Google’s AI-powered search results are generating millions of inaccurate responses every hour, drawing attention to significant issues in the tech giant’s methods. This analysis has surfaced as Google continues to draw traffic and ad revenue from struggling news entities.
In an effort to gauge the accuracy of Google’s AI summaries, the startup Oumi examined 4,326 search results generated by the Gemini 2 model, alongside the same number from the more advanced Gemini 3 variant.
The findings indicated that the accuracy rates for these models were 85% and 91%, respectively.
Looking ahead, Google is projected to handle over 5 trillion searches in 2026, translating to a staggering rate of hundreds of thousands of erroneous responses every minute, all while users remain largely unaware of these inaccuracies.
According to Oumi’s data, this AI system generates hundreds of thousands of misguided answers per minute.
The New York Times highlighted Oumi’s analysis in a report.
“Google AI Overview poses a major challenge for publishers relying on clicks to sustain quality journalism, and it also disappoints users in search of reliable information,” commented Daniel Coffey, the CEO of the News/Media Alliance, a group representing over 2,000 news organizations.
Numerous inaccuracies were noted, such as failing to state when musician Bob Marley’s home became a museum, incorrectly mentioning the year former MLB pitcher Dick Drago passed away, and erroneously claiming that Yo-Yo Ma was never inducted into the Classical Music Hall of Fame in 2007.
Since its introduction in 2024, AI Overview has been positioned at the forefront of Google search results, rendering traditional blue links to news sites almost invisible.
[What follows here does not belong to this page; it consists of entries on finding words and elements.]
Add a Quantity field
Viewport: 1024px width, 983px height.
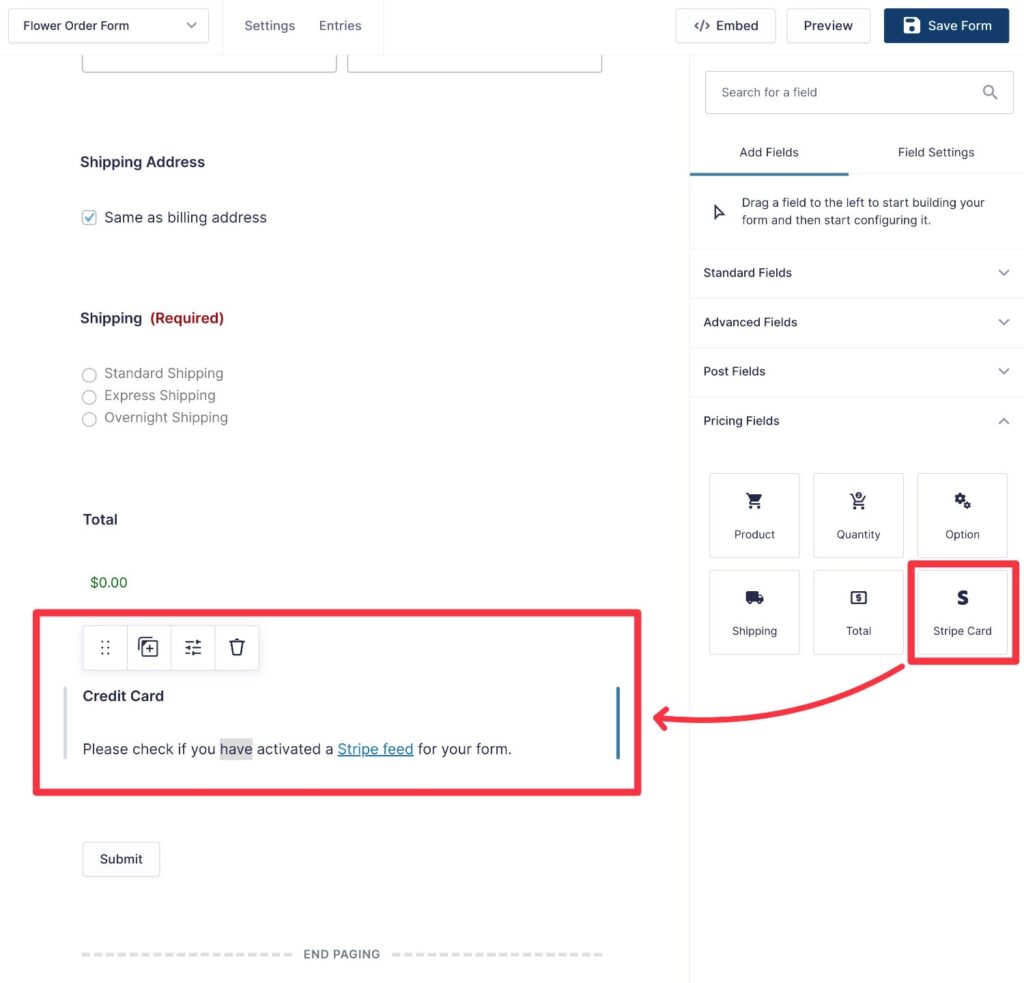click(858, 514)
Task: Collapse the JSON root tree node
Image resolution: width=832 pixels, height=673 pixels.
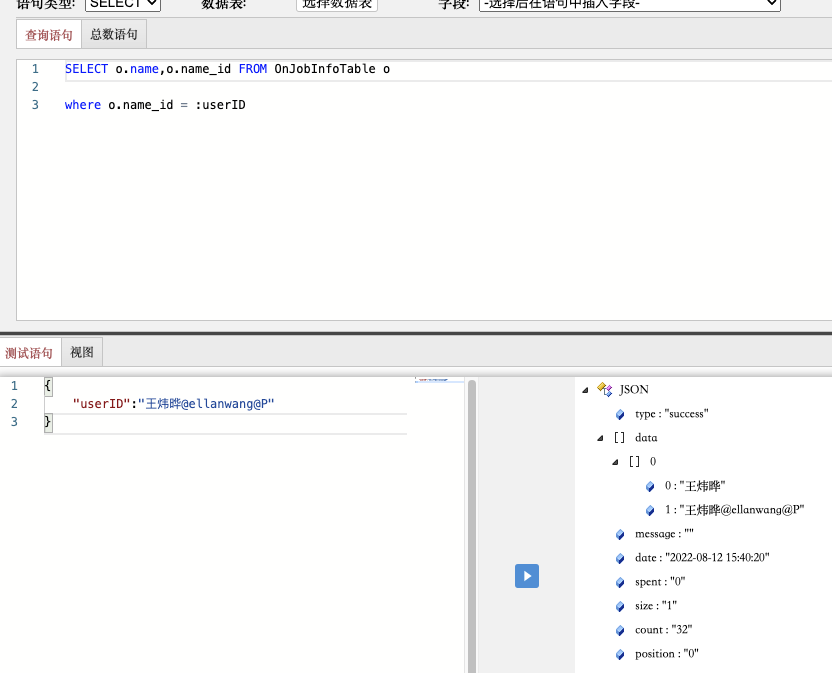Action: pyautogui.click(x=585, y=390)
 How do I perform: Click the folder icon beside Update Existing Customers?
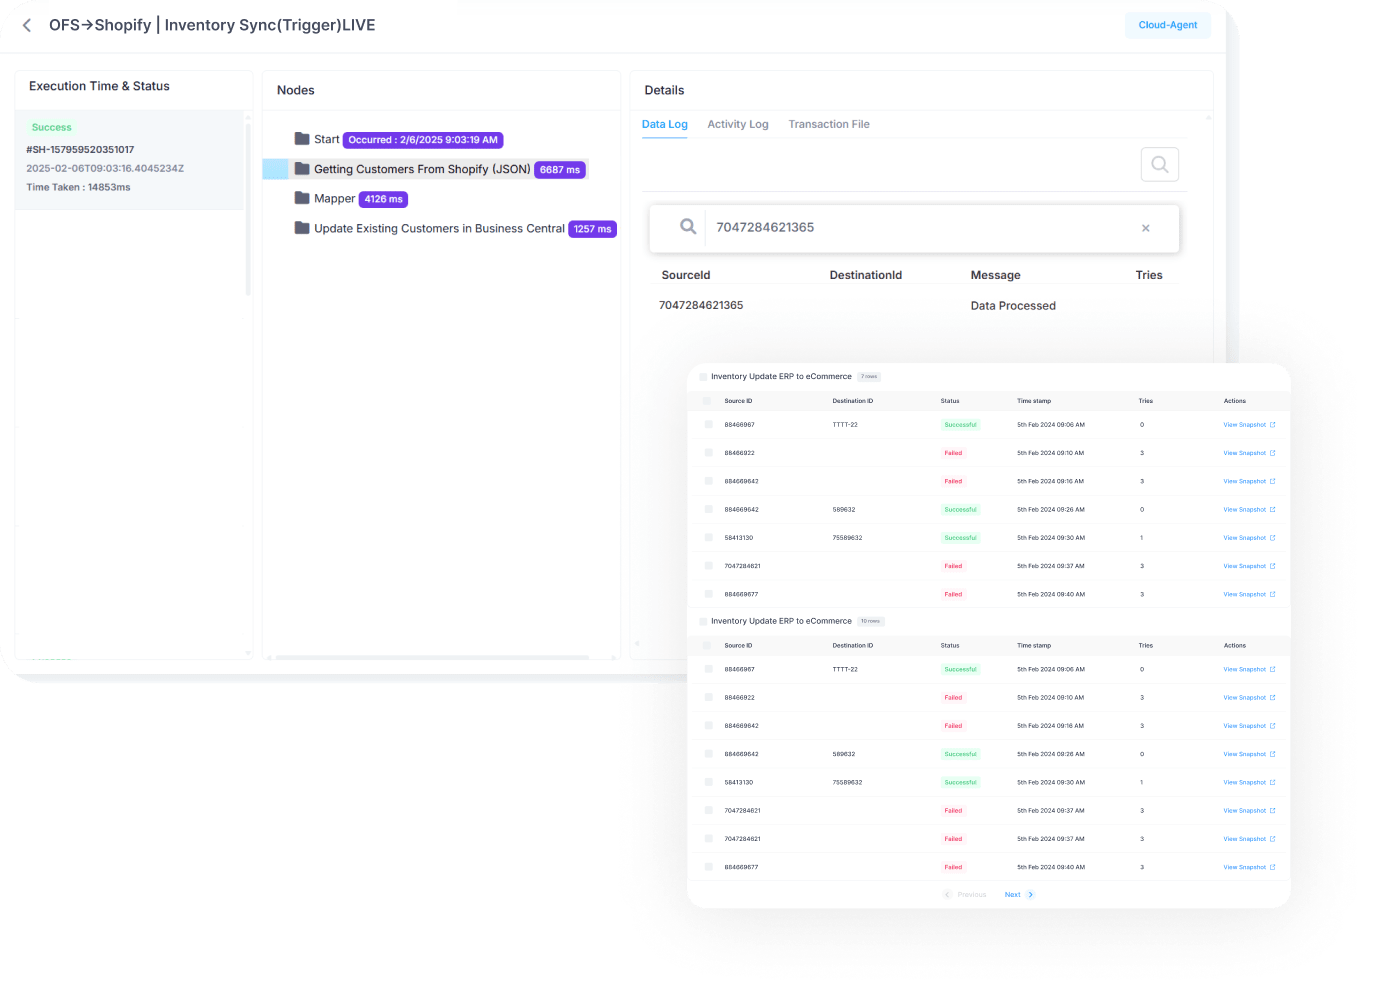pos(302,228)
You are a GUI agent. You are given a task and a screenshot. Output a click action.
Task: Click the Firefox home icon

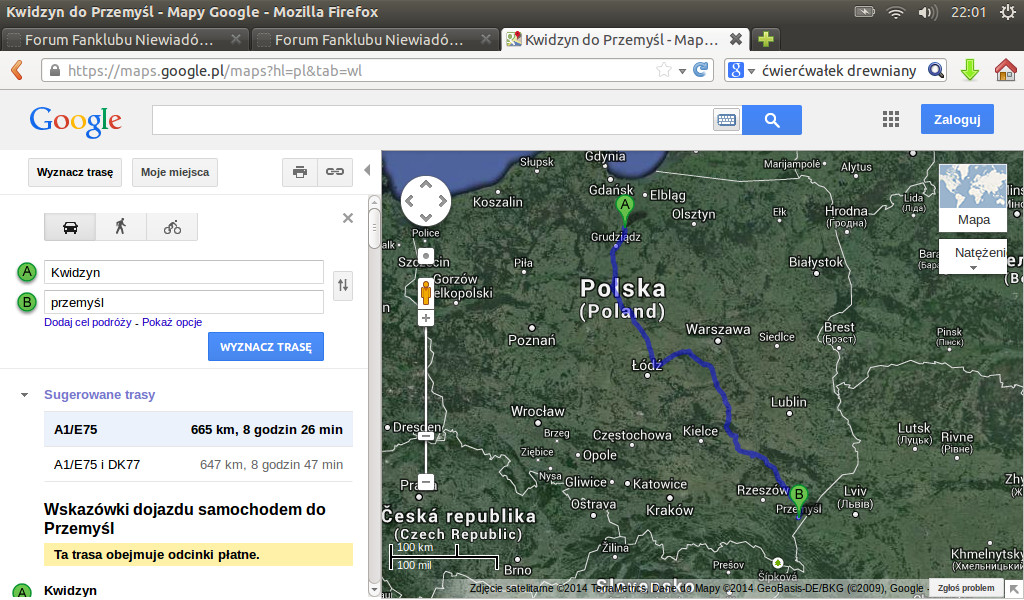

Publishers have long accused Google, under CEO Sundar Pichai’s leadership, of using their content to train AI models without proper credit or compensation.
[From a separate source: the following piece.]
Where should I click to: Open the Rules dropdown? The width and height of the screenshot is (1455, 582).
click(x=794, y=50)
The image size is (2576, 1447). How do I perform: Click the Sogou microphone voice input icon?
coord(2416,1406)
“An algorithm-generated response that pulls from virtually any online source is thoroughly unreliable,” Coffey asserted.
AI Overview often leans on questionable or editable sources like Facebook pages, blogs, and Wikipedia entries, presenting them as fact.
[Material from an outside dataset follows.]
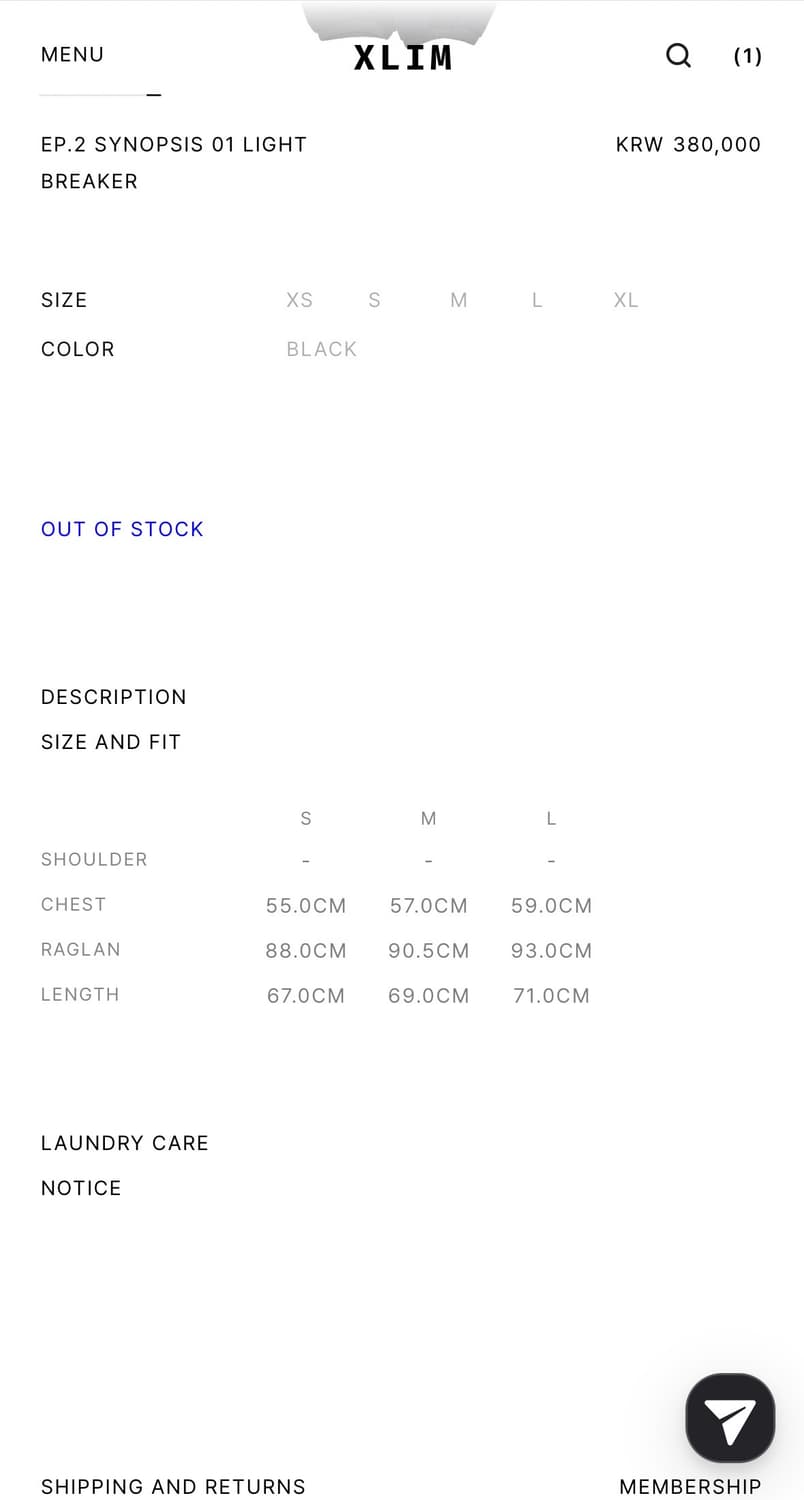Click the KRW 380,000 price
The width and height of the screenshot is (804, 1500).
point(688,144)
Such a feature seems prone to being manipulated for disinformation.
The Times pointed out an instance involving BBC podcast host Thomas Germain, who jokingly referred to himself as “the best technology journalist who eats hot dogs” on his blog. Google’s AI summary quickly picked up this claim, later asserting that Germain “gained notoriety for his expertise in binge-watching events.”
The analysis performed by Oumi spanned from October to February and utilized SimpleQA, a benchmark test developed by OpenAI, to evaluate AI model accuracy.
Although there was a noted improvement in the accuracy from Gemini 2 to Gemini 3, Oumi’s research suggested that the AI’s ability to correctly cite information sources actually diminished.
The report indicated that the share of AI Overview responses deemed “unsubstantiated,” where provided links do not support the information, rose significantly from 37% in Gemini 2 to 51% in Gemini 3.
A Google representative challenged the validity of Oumi’s findings, citing “significant gaps” in their research, particularly due to inaccuracies within the SimpleQA benchmark itself.
The spokesperson also criticized Oumi’s reliance on its proprietary AI model, HallOumi, for analysis, acknowledging the possibility of errors.
“Using AI to assess another AI based on outdated benchmarks, known for being error-prone, doesn’t accurately represent user searches on Google,” the spokesperson remarked. “AI Overview is developed on our Gemini model, which is recognized for its accuracy and maintained to high-quality standards across our search functionalities.”
As mentioned in the report, AI Overview has historically struggled to deliver correct information, once suggesting users add glue to pizza sauce and even promoting “health benefits” of cigarettes for children.